Rehnquist was the last member still on the court who voted on Roe v. Wade, the 1973 decision legalizing abortion. He opposed that decision, writing: ``Even today, when society's views on abortion are changing, the very existence of the debate is evidence that the `right' to an abortion is not so universally accepted as (Roe) would have us believe.'
He believed there was a place for some religion in government. He wrote the 5-4 decision in 2002 that said parents may use public tax money to send their children to religious schools. Two years later, he was distressed when the court passed up a chance to declare that the Pledge of Allegiance in public schools is constitutional.
``The phrase 'under God' in the pledge seems, as a historical matter, to sum up the attitude of the nation's leaders, and to manifest itself in many of our public observances,' he wrote.
Rehnquist leaves without accomplishing the legal revolution he had hoped for as the nation's 16th chief justice. As Rehnquist read it, the Constitution lets states outlaw abortion and sponsor prayers in public schools but bars them from giving special, affirmative-action preferences to racial minorities and women. The court he led disagreed.
Affable in one-on-one encounters, Rehnquist could become socially awkward in the formal appearances he so disliked. ``It seems I've shaken hands with about 5,000 people in the last year,' he groused in 1987, adding that he couldn't remember most of them.
Rehnquist's grandparents emigrated to the United States from Sweden in 1880 and settled in Chicago. His grandfather was a tailor, his grandmother a school teacher. Rehnquist grew up in Wisconsin, the son of a paper salesman and a translator.
He planned to be a college professor, but a test showed him suited to the legal field. In 1952, he graduated first in his class at Stanford University's law school, where he briefly dated O'Connor, the high court's first female justice.
Rehnquist caused great amusement when he departed from tradition by adding four shiny gold stripes to each sleeve of his black robe in 1995. The flourish was inspired by a costume in a Gilbert & Sullivan operetta.
He led a quiet social life outside the court. Until his illness, he walked daily, as tonic for a chronic bad back, and played tennis with his law clerks. He enjoyed bridge, spending time with his eight grandchildren, charades and a monthly poker game with Scalia and a revolving cast of powerful Washington men. He liked beer, and smoked in private.
The only chief justice older than Rehnquist was Roger Taney, who presided over the high court in the mid-1800s until his death at 87. Rehnquist was also closing in on the record for longest-serving justice. Only four men were on the court 34 years or longer.

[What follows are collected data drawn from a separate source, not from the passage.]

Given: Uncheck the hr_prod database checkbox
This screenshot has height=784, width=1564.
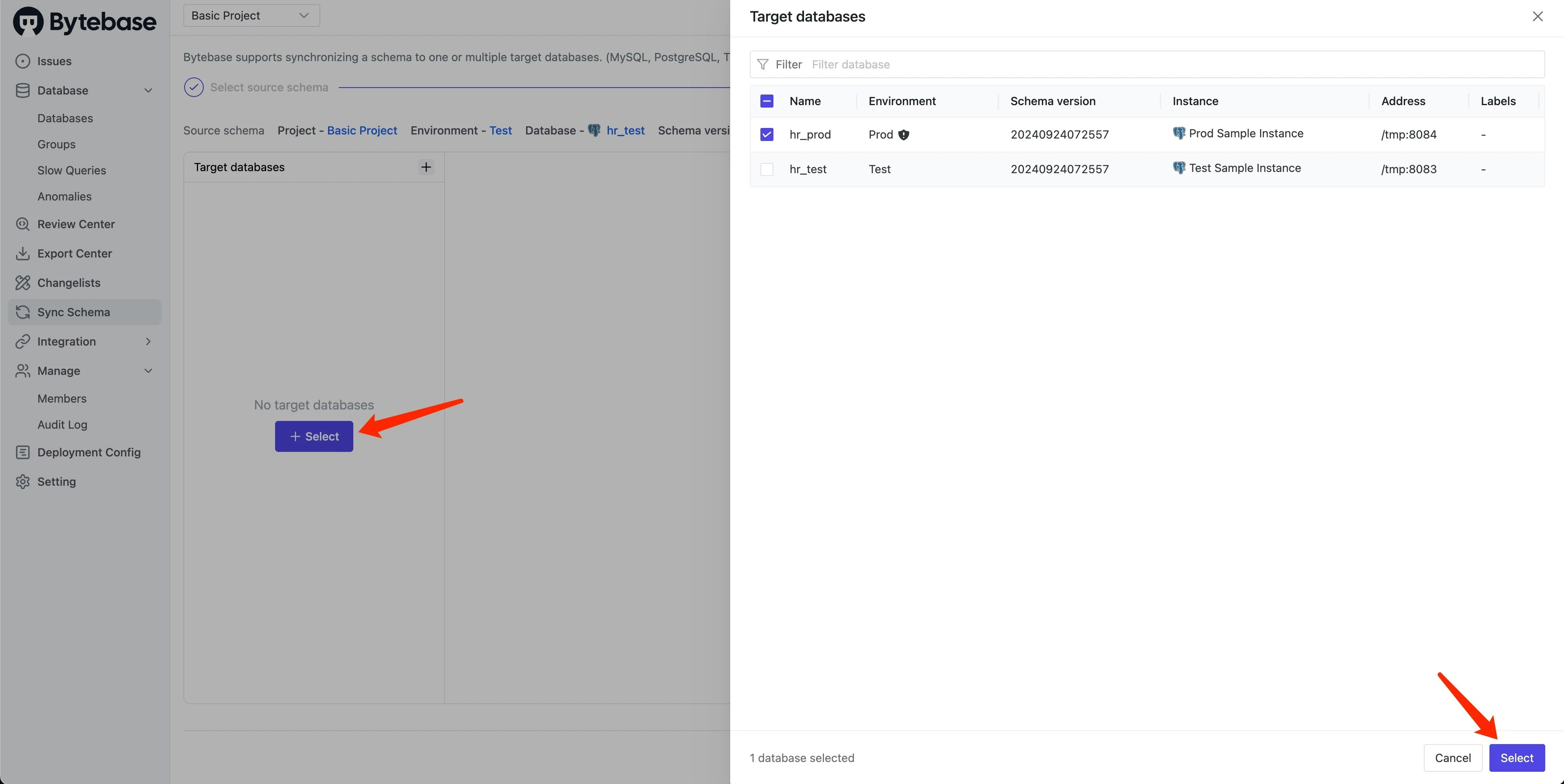Looking at the screenshot, I should (767, 135).
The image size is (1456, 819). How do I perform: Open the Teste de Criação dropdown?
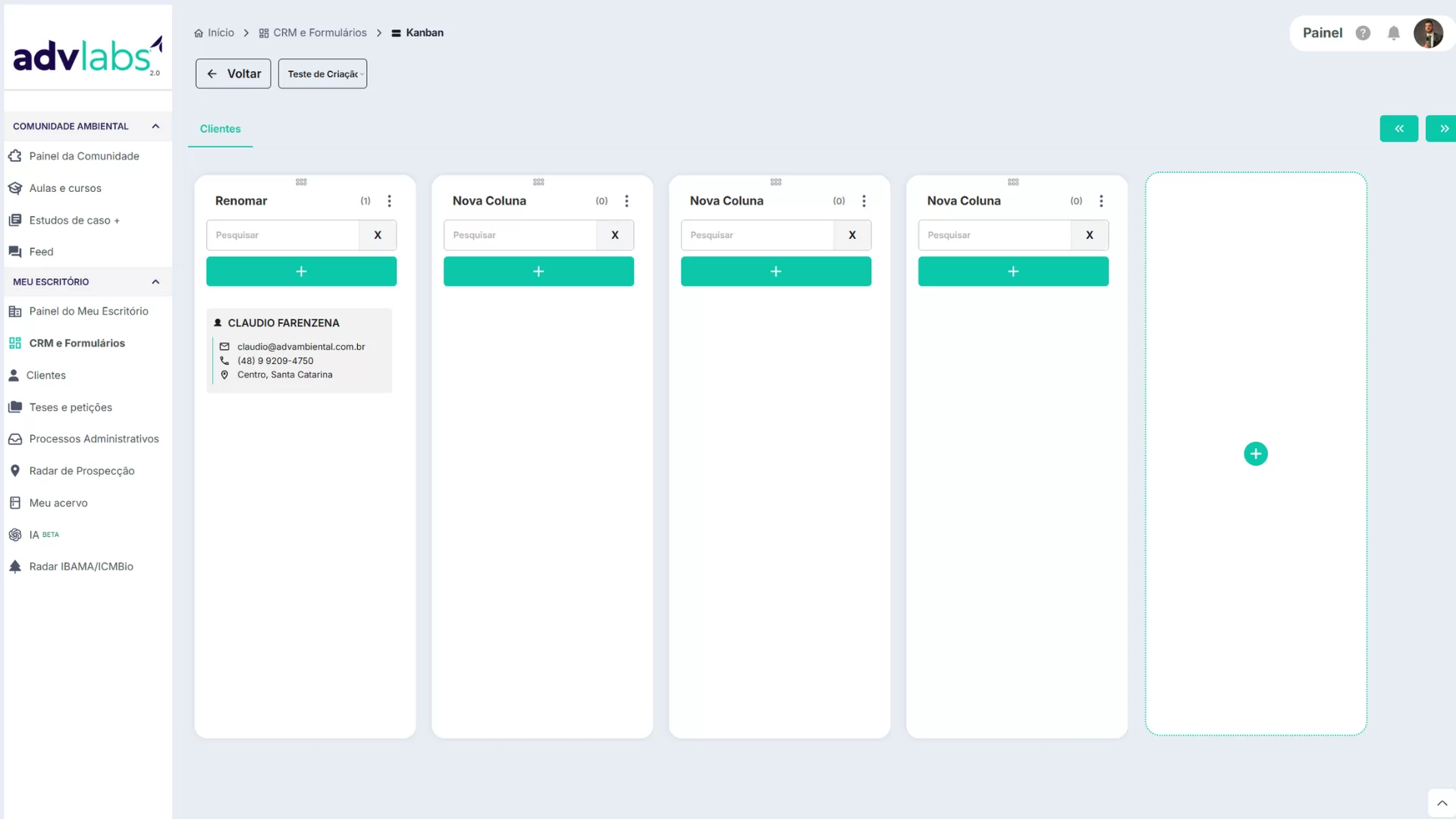[322, 74]
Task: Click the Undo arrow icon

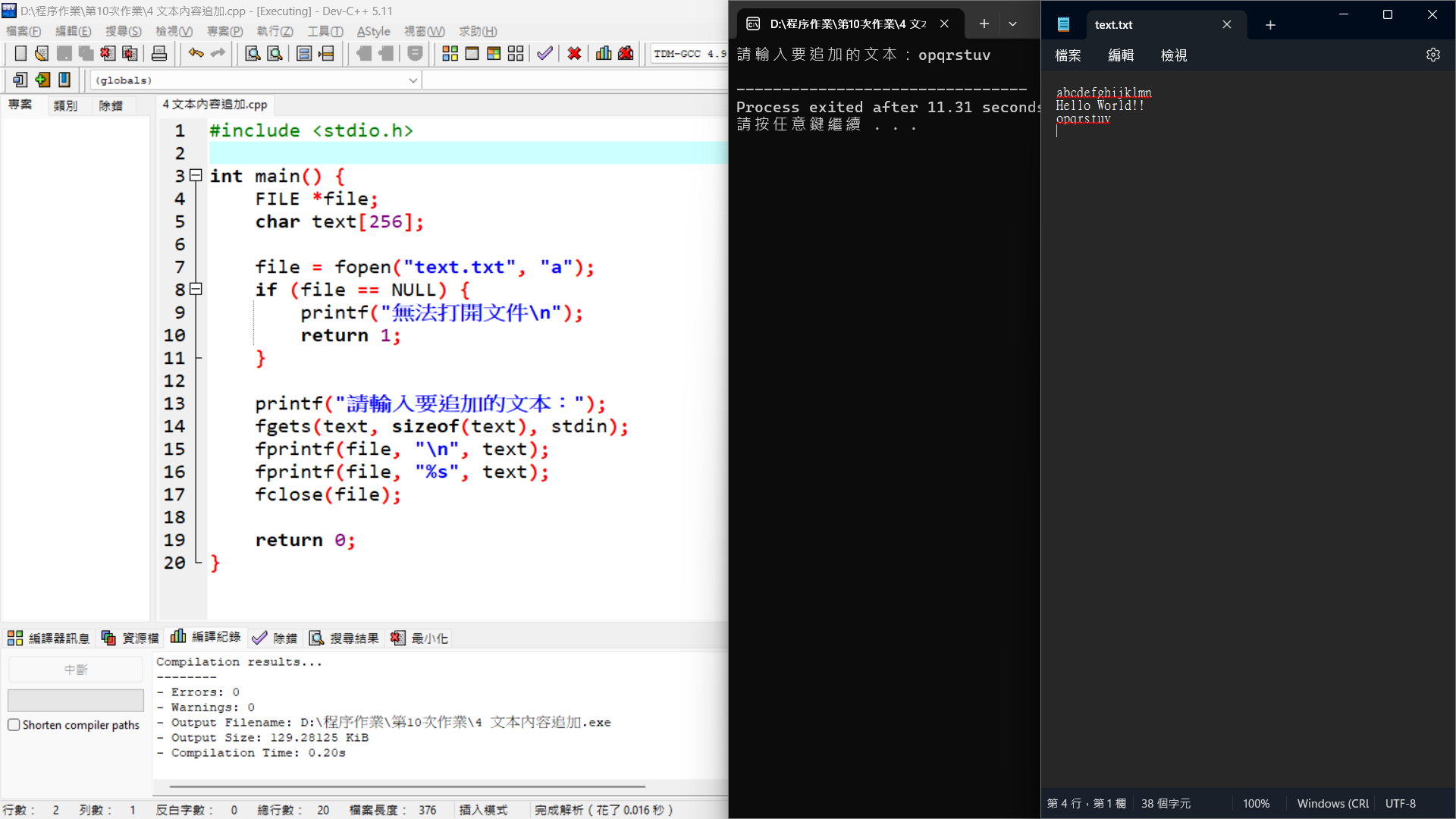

Rehnquist was somewhat of a surprise choice when President Nixon nominated him to the court in 1971. He was a 47-year-old Justice Department lawyer with a reputation for brilliance and unbending conservative ideology when he was chosen to fill the seat of retiring Justice John Marshall Harlan. Rehnquist, who practiced law in Phoenix before moving to Washington, was the court's youngest member.